Togami replayed the scene in his head. Now that she mentioned it, the fact that she’d been lying on the ground completely unharmed did indeed seem strange.
“I thought for sure you were going to interrogate me about that,” she added, “and I had a bunch of excuses already lined up. But if you’re that dense, I guess I didn’t need them after all!”
It had been so obvious, Togami knew. He should have been the first to realize. Then regret turned to anger, and he glared at her sharply. The fact that he’d risked his life to save a murderer who’d nearly killed them all only added to his fury.
But Monica’s smirk didn’t falter, even as she turned to Carol. “Be honest, Carol. You realized from the start, didn’t you? That’s why after I was ‘rescued,’ you took the rearguard position—so you could keep an eye on me from behind, no?”
Carol grinned back. “Well, it’s not like I was absolutely certain or anything, but it sucks that my guess turned out to be right.”
“Mind telling me what tipped you off?” said her former partner. “What could’ve possibly made you realize that all the way back then?”
“A bunch of things,” answered Carol, “but the biggest was the fact that back on the day Akira and I first met, you didn’t end up dead.”
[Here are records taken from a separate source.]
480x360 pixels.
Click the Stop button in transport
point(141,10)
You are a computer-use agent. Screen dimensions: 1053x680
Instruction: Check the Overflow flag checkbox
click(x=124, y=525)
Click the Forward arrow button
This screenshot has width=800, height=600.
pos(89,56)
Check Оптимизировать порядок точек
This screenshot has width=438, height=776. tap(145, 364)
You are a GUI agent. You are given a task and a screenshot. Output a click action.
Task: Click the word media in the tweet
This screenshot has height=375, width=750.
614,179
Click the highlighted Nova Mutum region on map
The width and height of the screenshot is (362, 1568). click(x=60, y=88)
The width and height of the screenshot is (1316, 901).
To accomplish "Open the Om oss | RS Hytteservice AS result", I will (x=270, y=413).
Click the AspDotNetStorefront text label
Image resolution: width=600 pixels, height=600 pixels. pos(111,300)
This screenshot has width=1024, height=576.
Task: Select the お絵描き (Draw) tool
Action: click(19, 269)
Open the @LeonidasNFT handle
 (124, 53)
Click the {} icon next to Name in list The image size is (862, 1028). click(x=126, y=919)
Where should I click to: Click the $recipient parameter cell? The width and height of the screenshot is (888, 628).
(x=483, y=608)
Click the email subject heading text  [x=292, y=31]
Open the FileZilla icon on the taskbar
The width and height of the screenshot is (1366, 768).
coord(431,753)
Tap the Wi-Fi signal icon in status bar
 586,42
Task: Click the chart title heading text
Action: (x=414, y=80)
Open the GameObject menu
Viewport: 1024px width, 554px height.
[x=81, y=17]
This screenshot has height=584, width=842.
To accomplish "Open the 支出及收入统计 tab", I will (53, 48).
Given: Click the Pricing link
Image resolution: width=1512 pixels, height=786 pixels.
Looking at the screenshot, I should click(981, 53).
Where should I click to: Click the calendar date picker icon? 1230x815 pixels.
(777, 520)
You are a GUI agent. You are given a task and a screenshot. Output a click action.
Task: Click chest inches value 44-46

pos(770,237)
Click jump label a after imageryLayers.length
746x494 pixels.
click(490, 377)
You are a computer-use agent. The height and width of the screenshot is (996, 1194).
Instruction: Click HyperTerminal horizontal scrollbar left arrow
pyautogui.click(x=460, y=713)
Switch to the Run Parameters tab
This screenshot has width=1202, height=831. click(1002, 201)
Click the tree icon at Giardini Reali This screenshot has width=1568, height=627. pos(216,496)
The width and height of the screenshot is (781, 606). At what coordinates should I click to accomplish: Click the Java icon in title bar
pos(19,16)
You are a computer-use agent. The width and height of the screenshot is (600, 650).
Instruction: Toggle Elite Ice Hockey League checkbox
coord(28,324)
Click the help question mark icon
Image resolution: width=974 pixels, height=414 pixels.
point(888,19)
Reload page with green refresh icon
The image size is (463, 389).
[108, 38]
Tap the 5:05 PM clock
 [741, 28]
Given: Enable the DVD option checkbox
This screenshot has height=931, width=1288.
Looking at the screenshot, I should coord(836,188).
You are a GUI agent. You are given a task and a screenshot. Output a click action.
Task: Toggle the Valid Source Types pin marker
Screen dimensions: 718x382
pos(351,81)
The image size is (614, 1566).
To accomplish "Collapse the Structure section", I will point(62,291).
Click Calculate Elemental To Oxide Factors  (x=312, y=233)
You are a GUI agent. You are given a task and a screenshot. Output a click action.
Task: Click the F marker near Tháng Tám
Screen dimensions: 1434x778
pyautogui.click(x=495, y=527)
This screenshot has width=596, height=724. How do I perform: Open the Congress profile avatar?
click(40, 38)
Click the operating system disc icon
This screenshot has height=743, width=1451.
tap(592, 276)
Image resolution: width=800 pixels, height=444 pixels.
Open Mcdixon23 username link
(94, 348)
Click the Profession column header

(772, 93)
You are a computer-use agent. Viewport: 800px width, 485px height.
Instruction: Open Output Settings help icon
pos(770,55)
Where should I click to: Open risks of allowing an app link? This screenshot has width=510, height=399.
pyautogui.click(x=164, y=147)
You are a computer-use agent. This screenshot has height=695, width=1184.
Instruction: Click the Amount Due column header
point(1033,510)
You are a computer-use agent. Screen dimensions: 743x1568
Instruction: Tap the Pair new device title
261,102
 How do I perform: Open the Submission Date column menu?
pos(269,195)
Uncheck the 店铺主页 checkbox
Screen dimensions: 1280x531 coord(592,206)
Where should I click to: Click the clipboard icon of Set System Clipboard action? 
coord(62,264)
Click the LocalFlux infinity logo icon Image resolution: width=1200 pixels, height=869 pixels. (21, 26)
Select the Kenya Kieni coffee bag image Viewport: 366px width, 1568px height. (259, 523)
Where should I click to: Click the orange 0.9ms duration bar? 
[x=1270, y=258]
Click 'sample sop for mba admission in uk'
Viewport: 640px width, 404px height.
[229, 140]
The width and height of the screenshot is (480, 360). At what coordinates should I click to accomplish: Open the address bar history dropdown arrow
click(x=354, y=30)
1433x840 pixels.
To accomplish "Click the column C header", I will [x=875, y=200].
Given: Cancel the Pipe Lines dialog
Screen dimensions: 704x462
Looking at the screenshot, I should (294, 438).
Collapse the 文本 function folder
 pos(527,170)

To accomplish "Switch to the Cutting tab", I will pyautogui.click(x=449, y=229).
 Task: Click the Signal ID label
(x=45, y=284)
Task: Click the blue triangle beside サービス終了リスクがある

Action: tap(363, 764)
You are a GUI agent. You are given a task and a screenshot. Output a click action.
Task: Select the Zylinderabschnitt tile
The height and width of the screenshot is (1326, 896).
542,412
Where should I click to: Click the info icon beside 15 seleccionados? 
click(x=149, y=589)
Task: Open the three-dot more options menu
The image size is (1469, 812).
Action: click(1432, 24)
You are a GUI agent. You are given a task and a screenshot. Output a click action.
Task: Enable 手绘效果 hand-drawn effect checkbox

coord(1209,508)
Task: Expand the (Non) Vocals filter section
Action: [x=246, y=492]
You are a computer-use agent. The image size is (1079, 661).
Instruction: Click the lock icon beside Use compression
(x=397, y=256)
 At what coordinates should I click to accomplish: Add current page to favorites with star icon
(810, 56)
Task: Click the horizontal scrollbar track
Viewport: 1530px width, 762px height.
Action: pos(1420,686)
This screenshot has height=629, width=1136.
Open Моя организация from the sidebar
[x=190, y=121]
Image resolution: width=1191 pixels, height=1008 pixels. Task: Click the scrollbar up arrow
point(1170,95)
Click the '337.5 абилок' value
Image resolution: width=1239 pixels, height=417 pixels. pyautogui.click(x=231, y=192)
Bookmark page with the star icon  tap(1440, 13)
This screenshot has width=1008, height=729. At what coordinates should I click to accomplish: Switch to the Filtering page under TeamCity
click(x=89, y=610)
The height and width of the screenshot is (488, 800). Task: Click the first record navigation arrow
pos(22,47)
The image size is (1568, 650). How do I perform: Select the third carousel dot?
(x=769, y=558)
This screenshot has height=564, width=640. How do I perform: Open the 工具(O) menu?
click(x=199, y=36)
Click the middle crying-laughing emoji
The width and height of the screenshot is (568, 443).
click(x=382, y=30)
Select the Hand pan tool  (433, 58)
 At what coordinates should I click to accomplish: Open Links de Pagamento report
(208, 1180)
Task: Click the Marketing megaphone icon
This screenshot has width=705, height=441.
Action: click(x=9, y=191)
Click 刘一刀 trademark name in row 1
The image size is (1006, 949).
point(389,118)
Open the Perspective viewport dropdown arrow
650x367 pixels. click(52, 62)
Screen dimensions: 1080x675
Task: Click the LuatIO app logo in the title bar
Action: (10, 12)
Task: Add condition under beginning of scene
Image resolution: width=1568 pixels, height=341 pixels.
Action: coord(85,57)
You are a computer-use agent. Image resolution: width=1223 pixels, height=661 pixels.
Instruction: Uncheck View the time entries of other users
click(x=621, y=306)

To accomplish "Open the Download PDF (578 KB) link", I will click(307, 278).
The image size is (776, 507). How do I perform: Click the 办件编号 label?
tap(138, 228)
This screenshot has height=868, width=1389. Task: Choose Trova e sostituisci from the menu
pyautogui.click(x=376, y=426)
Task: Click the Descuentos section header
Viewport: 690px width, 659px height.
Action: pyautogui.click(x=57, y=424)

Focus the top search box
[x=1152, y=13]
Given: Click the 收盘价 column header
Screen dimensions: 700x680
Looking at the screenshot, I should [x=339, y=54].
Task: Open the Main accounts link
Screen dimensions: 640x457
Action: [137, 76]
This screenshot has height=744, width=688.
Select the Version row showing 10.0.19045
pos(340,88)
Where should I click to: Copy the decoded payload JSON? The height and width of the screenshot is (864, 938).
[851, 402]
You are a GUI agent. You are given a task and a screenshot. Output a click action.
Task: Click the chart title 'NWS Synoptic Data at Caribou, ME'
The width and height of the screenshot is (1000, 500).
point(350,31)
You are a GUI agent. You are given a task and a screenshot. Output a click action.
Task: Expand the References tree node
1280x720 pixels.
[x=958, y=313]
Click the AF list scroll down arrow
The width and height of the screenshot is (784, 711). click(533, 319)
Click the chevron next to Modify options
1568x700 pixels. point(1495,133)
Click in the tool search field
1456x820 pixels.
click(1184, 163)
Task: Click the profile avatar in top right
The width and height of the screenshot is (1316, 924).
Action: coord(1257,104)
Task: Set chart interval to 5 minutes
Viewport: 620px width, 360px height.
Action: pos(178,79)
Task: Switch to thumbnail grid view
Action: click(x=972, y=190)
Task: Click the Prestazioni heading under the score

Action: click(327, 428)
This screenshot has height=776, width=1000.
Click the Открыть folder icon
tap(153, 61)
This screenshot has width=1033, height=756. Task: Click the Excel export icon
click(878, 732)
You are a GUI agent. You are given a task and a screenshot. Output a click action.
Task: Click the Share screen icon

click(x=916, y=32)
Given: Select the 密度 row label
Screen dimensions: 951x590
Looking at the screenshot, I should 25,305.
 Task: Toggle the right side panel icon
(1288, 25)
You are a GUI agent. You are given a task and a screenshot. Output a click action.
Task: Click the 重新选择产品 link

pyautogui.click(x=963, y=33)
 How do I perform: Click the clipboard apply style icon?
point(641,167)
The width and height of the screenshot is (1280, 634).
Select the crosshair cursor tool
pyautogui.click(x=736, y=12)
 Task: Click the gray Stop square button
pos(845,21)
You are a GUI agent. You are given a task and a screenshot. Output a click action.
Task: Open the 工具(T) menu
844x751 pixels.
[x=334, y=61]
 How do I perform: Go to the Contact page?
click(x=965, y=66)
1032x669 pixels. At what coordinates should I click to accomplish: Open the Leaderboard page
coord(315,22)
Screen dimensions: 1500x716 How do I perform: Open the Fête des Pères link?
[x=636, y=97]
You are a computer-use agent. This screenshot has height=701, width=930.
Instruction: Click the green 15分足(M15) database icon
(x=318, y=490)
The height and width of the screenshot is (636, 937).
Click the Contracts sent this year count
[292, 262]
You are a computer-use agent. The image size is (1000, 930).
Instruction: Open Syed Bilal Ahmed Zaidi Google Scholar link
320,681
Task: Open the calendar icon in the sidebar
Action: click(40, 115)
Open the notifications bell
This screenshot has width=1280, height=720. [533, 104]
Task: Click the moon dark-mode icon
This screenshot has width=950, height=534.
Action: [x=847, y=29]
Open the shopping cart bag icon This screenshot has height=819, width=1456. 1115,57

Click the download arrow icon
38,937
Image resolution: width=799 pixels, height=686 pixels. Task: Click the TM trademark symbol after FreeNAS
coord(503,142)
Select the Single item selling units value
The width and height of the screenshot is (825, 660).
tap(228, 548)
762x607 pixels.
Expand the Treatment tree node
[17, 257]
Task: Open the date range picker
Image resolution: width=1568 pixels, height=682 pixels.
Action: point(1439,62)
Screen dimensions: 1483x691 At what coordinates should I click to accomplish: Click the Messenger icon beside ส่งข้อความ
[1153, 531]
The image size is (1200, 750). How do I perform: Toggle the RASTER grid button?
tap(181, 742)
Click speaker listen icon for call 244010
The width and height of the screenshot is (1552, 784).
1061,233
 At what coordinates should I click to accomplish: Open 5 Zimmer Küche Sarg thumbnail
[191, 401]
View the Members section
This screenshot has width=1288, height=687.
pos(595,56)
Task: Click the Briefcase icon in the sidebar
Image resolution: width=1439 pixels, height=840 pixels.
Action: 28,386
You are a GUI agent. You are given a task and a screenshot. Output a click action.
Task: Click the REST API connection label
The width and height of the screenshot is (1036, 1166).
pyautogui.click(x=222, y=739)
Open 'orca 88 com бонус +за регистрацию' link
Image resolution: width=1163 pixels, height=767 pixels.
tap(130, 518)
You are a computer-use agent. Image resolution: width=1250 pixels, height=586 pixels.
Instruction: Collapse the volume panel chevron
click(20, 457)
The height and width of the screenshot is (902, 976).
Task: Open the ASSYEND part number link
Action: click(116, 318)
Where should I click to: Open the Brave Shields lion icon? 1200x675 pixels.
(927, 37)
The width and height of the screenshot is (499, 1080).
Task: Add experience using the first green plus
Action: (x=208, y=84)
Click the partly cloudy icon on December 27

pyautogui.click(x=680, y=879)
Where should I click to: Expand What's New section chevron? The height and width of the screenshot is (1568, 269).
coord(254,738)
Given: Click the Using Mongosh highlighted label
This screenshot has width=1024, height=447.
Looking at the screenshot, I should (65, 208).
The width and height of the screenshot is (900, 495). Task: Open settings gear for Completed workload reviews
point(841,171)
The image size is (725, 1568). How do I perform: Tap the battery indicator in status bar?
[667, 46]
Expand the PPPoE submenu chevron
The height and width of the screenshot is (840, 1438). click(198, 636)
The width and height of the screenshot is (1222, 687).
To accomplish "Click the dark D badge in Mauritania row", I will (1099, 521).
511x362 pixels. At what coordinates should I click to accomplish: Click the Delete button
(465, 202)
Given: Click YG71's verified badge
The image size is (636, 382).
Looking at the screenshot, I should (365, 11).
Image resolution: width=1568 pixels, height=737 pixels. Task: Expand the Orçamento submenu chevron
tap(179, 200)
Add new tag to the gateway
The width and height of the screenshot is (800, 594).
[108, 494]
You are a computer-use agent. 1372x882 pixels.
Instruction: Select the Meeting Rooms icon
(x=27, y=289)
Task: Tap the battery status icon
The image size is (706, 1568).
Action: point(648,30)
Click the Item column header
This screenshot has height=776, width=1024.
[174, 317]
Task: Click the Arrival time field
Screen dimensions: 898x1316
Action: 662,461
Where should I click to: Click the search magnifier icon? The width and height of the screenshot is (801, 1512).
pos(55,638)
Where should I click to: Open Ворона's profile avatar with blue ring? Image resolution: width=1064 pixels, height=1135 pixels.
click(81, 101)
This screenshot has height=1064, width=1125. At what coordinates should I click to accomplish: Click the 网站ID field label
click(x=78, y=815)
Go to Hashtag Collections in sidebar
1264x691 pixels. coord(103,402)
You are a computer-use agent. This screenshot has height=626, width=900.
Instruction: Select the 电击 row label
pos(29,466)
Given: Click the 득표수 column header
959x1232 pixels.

“Oh? How mean,” Monica said with a mock pout. “Seriously, though, what gave it away? Not to toot my own horn or anything, but I was pretty confident my acting was flawless.”
“Just what I said. With all those monsters running around, you shouldn’t have made it out alive. The fact that you did was suspicious in itself.” That day, Carol and Monica had encountered a swarm of hostile machines and gotten separated. After they’d met back up, Monica had said she’d escaped using a secret route. But even if that had been true, she wouldn’t have been able to fight through the swarm to reach it—at least, not with the strength Carol judged her to have. And if she had been perfectly capable of reaching the exit, and had been concealing her true strength all this time, then she never would’ve gotten separated from Carol in the first place—she would’ve been able to annihilate those monsters easily. At the very least, the situation would not have unfolded in the way it had.
One possible explanation for Monica’s survival, Carol had reflected at the time, was that she’d been on the monsters’ side all along.
“Well, it was just a shot in the dark,” Carol said, still grinning. “I wasn’t actually expecting anything as outlandish as you working for the ruin itself. So I was only keeping a close eye on you just in case.”
“Ah, so that’s why, huh? Next time I’ll be more caref—”
But Monica didn’t get to finish, because Shiori and Kanae had already gotten within striking distance.
In the East, powerful long-range weapons dominated. So a hunter opting to use close-range melee arms would automatically be at a disadvantage. But by the same token, this meant such hunters had to be extremely skilled to even stand a chance of survival in the first place.
As maids tasked with guarding their mistress, Shiori and Kanae had trained diligently in close-quarters combat and had become masters of their craft. Shiori had done so out of loyalty to her mistress, while for Kanae, it had just been a hobby. By now, they’d perfected their art of closing the distance to the enemy and ending a battle before their opponent could even fire.
The sheath of Shiori’s blade was designed to open from the side. That way, instead of having to unsheathe the blade by pulling it up and out, she could simply draw it in the same direction as her slash, without any extra movements. The blade itself was fortified with a layer of force-field armor, sharp enough to easily cut through steel, and it could even counter enemy force fields.
And if she loaded a compatible energy pack, it could become sharper and even more powerful. Then, while the sheath kept the blade protected, the blade would continue to charge until Shiori was ready to strike. Once she did, the energized attack was both stronger and faster than normal.